Thursday, March 26, 2009

reality check

late last night i learned that my dad has colon cancer. gianna got home from cubbies with the kids and after we put them to bed she asked me if i knew about my dad. so i was rather blown away when she told me what was going on. my first reaction was "wait a minute, why didn't they tell me this!?!?" after going to bed a little concern crept in and i couldn't sleep last night. if you know anything about my family, you know that my mom is a serious cancer survivor (4x). there has never been too much ever mentioned about my dad since he is a healthy person. yeah, there are some minor issues, but nothing big like this.

after calling him this afternoon to talk, i feel better about the situation. basically my dad tells it like this: everyone gets polyp's in your colon, and most everyone will have one be cancer. with screening the doctors find them, cut them out, and put you back together.

to put it into other words, my dad will go into surgery on thursday next week. the cancer will be taken out and along with it 12 inches of his colon. from there he will have about a three month recovery time table. yikes.

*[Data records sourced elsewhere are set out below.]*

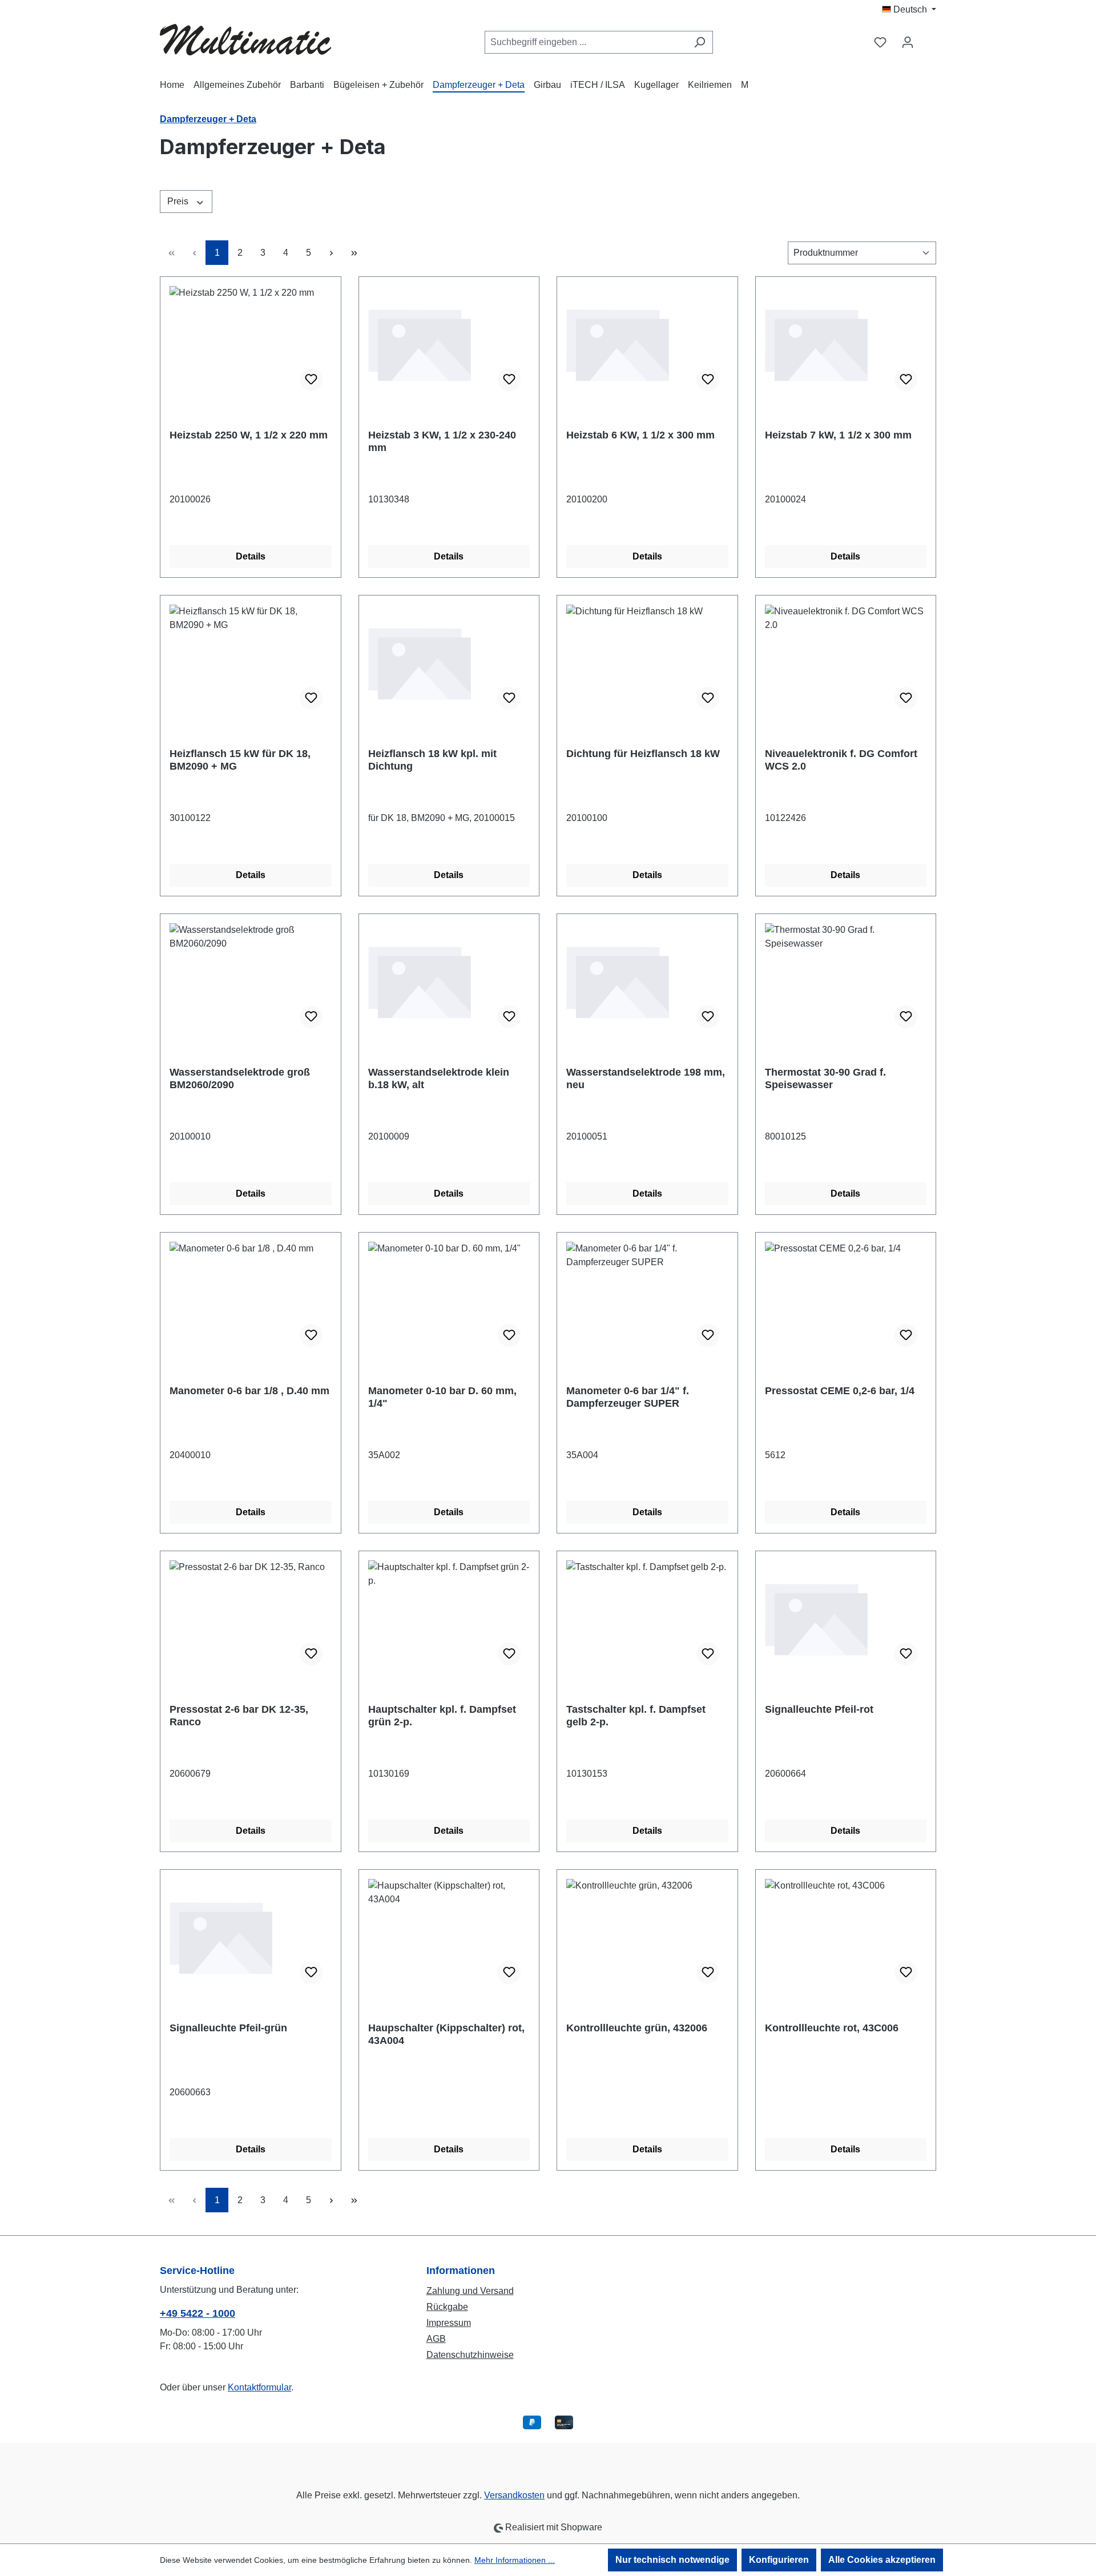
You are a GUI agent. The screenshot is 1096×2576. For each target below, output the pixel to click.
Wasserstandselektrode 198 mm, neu (645, 1078)
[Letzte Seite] (353, 252)
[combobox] (586, 42)
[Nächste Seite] (331, 252)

i have never thought that my dad would be the one to have cancer. there is so much focus on my mom's side that i must say that i do neglect the medical stuff from my dad's side of the family. in three weeks i myself have to go get screened for cancer. i wasn't really thinking about it at all until today. i don't anticipate there to be anything wrong with me, although others may debate this fact, but there is that little bit of doubt that lingers in the back of my head.

this is all a little too sobering.

3 comments:

librariane said...

I know exactly what you mean.

Jenny Aust said...

Wow...sorry to hear about your dad Chris. Hard stuff like this really puts things in perspective. I will be praying for you and your family the next few weeks.

Sandy said...

Chris I had no idea about your Dad - So to hear this news. Keep us posted on his status.